Professor University of California, Irvine Irvine, California, United States
Introduction: : Macrophages are versatile and powerful regulators of the immune system and are key regulators of homeostasis, pathogen defense, wound healing and tissue repair. They are also involved many chronic inflammatory diseases and the host response to biomaterial implants. Our laboratory previously showed that stiffness of the environment and the mechanically sensitive ion channel Piezo1 play a critical role in modulating macrophage function, providing signals that regulate inflammation and wound healing. In recent work, we examine the role of Piezo1 in macrophages during cardiovascular disease and microglia in neurodegenerative disease.
Materials and
Methods: : Macrophages were derived from Piezo1-KO-LysM or Piezo-GoF-LysM mice, and cultured with oxLDL or LDL. Lipid was measured by fluorescence microscopy or flow cytometry. Endogenous lipids were measured with BODIPY staining. Atherosclerosis studies were performed using PCSK9 and Western diet induced disease in mice. For microglia studies, BV2 murine microglia cell line or iPSC-derived microglia were used.
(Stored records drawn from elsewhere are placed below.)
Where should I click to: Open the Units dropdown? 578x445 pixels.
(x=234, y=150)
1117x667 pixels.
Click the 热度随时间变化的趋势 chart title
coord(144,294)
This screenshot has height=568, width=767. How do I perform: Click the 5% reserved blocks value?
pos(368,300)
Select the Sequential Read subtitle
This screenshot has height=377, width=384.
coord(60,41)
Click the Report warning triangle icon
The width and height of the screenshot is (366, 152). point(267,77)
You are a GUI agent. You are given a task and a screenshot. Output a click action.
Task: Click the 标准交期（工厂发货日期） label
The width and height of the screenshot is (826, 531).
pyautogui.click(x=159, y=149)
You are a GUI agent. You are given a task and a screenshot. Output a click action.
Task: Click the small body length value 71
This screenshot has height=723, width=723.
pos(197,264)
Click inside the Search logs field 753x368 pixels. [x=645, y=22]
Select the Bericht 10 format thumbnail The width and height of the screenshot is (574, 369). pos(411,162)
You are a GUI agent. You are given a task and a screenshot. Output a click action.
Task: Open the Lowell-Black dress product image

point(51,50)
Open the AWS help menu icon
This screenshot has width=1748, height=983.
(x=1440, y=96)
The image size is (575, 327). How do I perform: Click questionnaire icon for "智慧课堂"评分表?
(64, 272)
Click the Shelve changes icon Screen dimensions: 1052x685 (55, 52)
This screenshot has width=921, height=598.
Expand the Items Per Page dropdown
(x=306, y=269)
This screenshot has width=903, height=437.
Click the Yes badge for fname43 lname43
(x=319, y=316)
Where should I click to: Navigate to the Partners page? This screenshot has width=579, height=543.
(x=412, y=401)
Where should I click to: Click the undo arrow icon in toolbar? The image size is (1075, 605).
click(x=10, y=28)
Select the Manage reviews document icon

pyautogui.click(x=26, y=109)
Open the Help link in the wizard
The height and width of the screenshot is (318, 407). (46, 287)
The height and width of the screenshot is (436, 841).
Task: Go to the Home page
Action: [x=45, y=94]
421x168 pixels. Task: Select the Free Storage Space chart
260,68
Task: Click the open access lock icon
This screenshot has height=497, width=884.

Results, Conclusions, and Discussions:: We observe disparate regulation of lipid accumulation by Piezo1 in these distinct, but related, myeloid cells. Given the prominent changes in mechanical cues in disease and the key role of lipids in dysfunctional myeloid states, we believe that a better understanding of Piezo1-dependent lipid regulation will be critical to advancing our understanding of these important inflammatory diseases. Continued work focuses on understanding the metabolic regulation of myeloid cells by Piezo1, with the goal of to harness the immune system to improve tissue repair and treat disease.